-- Listed entries start --

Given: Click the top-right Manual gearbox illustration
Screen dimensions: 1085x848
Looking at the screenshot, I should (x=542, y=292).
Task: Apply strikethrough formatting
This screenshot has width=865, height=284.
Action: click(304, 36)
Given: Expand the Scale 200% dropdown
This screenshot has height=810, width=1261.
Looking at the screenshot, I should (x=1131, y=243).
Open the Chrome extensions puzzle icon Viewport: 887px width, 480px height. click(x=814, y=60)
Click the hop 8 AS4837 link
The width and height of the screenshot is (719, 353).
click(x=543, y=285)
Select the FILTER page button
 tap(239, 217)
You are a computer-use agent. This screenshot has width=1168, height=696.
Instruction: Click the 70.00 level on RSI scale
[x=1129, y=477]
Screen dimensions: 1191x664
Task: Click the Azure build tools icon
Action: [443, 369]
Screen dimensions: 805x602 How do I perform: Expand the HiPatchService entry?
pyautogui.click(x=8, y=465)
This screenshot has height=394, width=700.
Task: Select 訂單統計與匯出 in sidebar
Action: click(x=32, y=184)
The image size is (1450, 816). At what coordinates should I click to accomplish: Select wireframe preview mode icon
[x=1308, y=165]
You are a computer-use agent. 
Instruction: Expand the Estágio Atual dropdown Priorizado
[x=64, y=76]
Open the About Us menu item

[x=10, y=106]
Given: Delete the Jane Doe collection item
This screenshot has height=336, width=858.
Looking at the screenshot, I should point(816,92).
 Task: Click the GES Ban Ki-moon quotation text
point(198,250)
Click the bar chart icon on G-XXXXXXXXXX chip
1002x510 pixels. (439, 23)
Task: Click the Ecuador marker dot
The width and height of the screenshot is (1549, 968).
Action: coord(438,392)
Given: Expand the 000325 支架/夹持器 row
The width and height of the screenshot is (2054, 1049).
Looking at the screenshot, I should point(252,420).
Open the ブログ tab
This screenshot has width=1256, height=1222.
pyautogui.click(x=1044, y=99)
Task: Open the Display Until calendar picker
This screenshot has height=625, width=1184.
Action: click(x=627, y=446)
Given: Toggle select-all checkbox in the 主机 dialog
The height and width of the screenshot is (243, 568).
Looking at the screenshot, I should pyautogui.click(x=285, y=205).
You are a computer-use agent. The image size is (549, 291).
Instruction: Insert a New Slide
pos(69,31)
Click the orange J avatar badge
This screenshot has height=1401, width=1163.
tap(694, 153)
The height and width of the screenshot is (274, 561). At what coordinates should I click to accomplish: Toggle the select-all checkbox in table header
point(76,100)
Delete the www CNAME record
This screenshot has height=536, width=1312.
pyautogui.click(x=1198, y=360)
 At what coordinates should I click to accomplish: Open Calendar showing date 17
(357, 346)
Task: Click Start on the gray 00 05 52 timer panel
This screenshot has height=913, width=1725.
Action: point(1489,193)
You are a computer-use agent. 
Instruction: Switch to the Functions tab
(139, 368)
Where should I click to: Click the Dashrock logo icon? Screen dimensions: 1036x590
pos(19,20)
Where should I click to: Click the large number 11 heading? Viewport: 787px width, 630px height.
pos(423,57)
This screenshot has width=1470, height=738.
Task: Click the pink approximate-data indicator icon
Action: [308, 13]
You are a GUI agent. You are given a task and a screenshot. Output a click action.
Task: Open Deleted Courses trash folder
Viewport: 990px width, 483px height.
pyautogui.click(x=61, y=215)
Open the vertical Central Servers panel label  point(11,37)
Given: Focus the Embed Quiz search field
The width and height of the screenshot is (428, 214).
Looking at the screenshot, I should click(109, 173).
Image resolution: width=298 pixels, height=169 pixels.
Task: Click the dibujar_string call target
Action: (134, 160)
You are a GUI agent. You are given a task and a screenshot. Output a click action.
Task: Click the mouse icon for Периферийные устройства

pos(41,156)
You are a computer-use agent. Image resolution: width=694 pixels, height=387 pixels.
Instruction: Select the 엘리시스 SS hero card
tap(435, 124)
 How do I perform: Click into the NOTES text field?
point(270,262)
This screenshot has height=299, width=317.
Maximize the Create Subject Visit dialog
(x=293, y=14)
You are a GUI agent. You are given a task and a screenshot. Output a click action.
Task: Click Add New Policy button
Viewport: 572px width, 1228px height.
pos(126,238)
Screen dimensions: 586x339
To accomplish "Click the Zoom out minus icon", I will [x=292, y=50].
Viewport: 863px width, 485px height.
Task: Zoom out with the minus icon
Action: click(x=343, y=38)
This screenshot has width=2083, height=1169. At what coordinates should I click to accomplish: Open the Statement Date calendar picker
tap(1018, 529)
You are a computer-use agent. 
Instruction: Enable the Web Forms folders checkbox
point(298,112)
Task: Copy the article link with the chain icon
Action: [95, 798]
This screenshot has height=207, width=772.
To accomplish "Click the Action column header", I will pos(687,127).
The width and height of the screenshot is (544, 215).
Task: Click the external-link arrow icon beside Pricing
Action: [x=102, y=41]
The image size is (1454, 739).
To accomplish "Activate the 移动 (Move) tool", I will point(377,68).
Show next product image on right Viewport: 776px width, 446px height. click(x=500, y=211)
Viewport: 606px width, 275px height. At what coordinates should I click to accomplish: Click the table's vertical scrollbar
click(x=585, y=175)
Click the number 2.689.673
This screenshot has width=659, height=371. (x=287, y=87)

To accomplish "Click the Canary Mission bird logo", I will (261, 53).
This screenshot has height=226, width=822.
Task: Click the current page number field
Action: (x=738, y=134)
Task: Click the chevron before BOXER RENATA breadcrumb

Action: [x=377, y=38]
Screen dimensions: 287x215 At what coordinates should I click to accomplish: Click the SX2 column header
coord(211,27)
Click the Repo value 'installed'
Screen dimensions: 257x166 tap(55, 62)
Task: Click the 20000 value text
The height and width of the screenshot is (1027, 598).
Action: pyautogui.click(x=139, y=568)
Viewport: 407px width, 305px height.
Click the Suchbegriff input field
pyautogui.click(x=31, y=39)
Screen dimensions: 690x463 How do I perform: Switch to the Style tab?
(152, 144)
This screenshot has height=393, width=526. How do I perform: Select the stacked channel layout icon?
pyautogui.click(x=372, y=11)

-- Listed entries end --

* [Problem to work on] Format all the rows above as a numbered list, leaving out blank lines.

* [Response to this exercise]
1. Given: Click the top-right Manual gearbox illustration
2. Screen dimensions: 1085x848
3. Looking at the screenshot, I should (x=542, y=292).
4. Task: Apply strikethrough formatting
5. This screenshot has width=865, height=284.
6. Action: click(304, 36)
7. Given: Expand the Scale 200% dropdown
8. This screenshot has height=810, width=1261.
9. Looking at the screenshot, I should (x=1131, y=243).
10. Open the Chrome extensions puzzle icon Viewport: 887px width, 480px height. click(x=814, y=60)
11. Click the hop 8 AS4837 link
12. The width and height of the screenshot is (719, 353).
13. click(x=543, y=285)
14. Select the FILTER page button
15.  tap(239, 217)
16. You are a computer-use agent. This screenshot has width=1168, height=696.
17. Instruction: Click the 70.00 level on RSI scale
18. [x=1129, y=477]
19. Screen dimensions: 1191x664
20. Task: Click the Azure build tools icon
21. Action: [443, 369]
22. Screen dimensions: 805x602 How do I perform: Expand the HiPatchService entry?
23. pyautogui.click(x=8, y=465)
24. This screenshot has height=394, width=700.
25. Task: Select 訂單統計與匯出 in sidebar
26. Action: click(x=32, y=184)
27. The image size is (1450, 816). At what coordinates should I click to accomplish: Select wireframe preview mode icon
28. [x=1308, y=165]
29. You are a computer-use agent. 
30. Instruction: Expand the Estágio Atual dropdown Priorizado
31. [x=64, y=76]
32. Open the About Us menu item
33. [x=10, y=106]
34. Given: Delete the Jane Doe collection item
35. This screenshot has height=336, width=858.
36. Looking at the screenshot, I should point(816,92).
37.  Task: Click the GES Ban Ki-moon quotation text
38. point(198,250)
39. Click the bar chart icon on G-XXXXXXXXXX chip
40. 1002x510 pixels. (439, 23)
41. Task: Click the Ecuador marker dot
42. The width and height of the screenshot is (1549, 968).
43. Action: coord(438,392)
44. Given: Expand the 000325 支架/夹持器 row
45. The width and height of the screenshot is (2054, 1049).
46. Looking at the screenshot, I should point(252,420).
47. Open the ブログ tab
48. This screenshot has width=1256, height=1222.
49. pyautogui.click(x=1044, y=99)
50. Task: Open the Display Until calendar picker
51. This screenshot has height=625, width=1184.
52. Action: click(x=627, y=446)
53. Given: Toggle select-all checkbox in the 主机 dialog
54. The height and width of the screenshot is (243, 568).
55. Looking at the screenshot, I should pyautogui.click(x=285, y=205).
56. You are a computer-use agent. The image size is (549, 291).
57. Instruction: Insert a New Slide
58. pos(69,31)
59. Click the orange J avatar badge
60. This screenshot has height=1401, width=1163.
61. tap(694, 153)
62. The height and width of the screenshot is (274, 561). At what coordinates should I click to accomplish: Toggle the select-all checkbox in table header
63. point(76,100)
64. Delete the www CNAME record
65. This screenshot has height=536, width=1312.
66. pyautogui.click(x=1198, y=360)
67.  At what coordinates should I click to accomplish: Open Calendar showing date 17
68. (357, 346)
69. Task: Click Start on the gray 00 05 52 timer panel
70. This screenshot has height=913, width=1725.
71. Action: point(1489,193)
72. You are a computer-use agent. 
73. Instruction: Switch to the Functions tab
74. (139, 368)
75. Where should I click to: Click the Dashrock logo icon? Screen dimensions: 1036x590
76. pos(19,20)
77. Where should I click to: Click the large number 11 heading? Viewport: 787px width, 630px height.
78. pos(423,57)
79. This screenshot has width=1470, height=738.
80. Task: Click the pink approximate-data indicator icon
81. Action: [308, 13]
82. You are a GUI agent. You are given a task and a screenshot. Output a click action.
83. Task: Open Deleted Courses trash folder
84. Viewport: 990px width, 483px height.
85. pyautogui.click(x=61, y=215)
86. Open the vertical Central Servers panel label  point(11,37)
87. Given: Focus the Embed Quiz search field
88. The width and height of the screenshot is (428, 214).
89. Looking at the screenshot, I should click(109, 173).
90. Image resolution: width=298 pixels, height=169 pixels.
91. Task: Click the dibujar_string call target
92. Action: (134, 160)
93. You are a GUI agent. You are given a task and a screenshot. Output a click action.
94. Task: Click the mouse icon for Периферийные устройства
95. pos(41,156)
96. You are a computer-use agent. Image resolution: width=694 pixels, height=387 pixels.
97. Instruction: Select the 엘리시스 SS hero card
98. tap(435, 124)
99.  How do I perform: Click into the NOTES text field?
100. point(270,262)
101. This screenshot has height=299, width=317.
102. Maximize the Create Subject Visit dialog
103. (x=293, y=14)
104. You are a GUI agent. You are given a task and a screenshot. Output a click action.
105. Task: Click Add New Policy button
106. Viewport: 572px width, 1228px height.
107. pos(126,238)
108. Screen dimensions: 586x339
109. To accomplish "Click the Zoom out minus icon", I will [x=292, y=50].
110. Viewport: 863px width, 485px height.
111. Task: Zoom out with the minus icon
112. Action: click(x=343, y=38)
113. This screenshot has width=2083, height=1169. At what coordinates should I click to accomplish: Open the Statement Date calendar picker
114. tap(1018, 529)
115. You are a computer-use agent. 
116. Instruction: Enable the Web Forms folders checkbox
117. point(298,112)
118. Task: Copy the article link with the chain icon
119. Action: [95, 798]
120. This screenshot has height=207, width=772.
121. To accomplish "Click the Action column header", I will pos(687,127).
122. The width and height of the screenshot is (544, 215).
123. Task: Click the external-link arrow icon beside Pricing
124. Action: [x=102, y=41]
125. The image size is (1454, 739).
126. To accomplish "Activate the 移动 (Move) tool", I will point(377,68).
127. Show next product image on right Viewport: 776px width, 446px height. click(x=500, y=211)
128. Viewport: 606px width, 275px height. At what coordinates should I click to accomplish: Click the table's vertical scrollbar
129. click(x=585, y=175)
130. Click the number 2.689.673
131. This screenshot has width=659, height=371. (x=287, y=87)
132. To accomplish "Click the Canary Mission bird logo", I will (261, 53).
133. This screenshot has height=226, width=822.
134. Task: Click the current page number field
135. Action: (x=738, y=134)
136. Task: Click the chevron before BOXER RENATA breadcrumb
137. Action: [x=377, y=38]
138. Screen dimensions: 287x215 At what coordinates should I click to accomplish: Click the SX2 column header
139. coord(211,27)
140. Click the Repo value 'installed'
141. Screen dimensions: 257x166 tap(55, 62)
142. Task: Click the 20000 value text
143. The height and width of the screenshot is (1027, 598).
144. Action: pyautogui.click(x=139, y=568)
145. Viewport: 407px width, 305px height.
146. Click the Suchbegriff input field
147. pyautogui.click(x=31, y=39)
148. Screen dimensions: 690x463 How do I perform: Switch to the Style tab?
149. (152, 144)
150. This screenshot has height=393, width=526. How do I perform: Select the stacked channel layout icon?
151. pyautogui.click(x=372, y=11)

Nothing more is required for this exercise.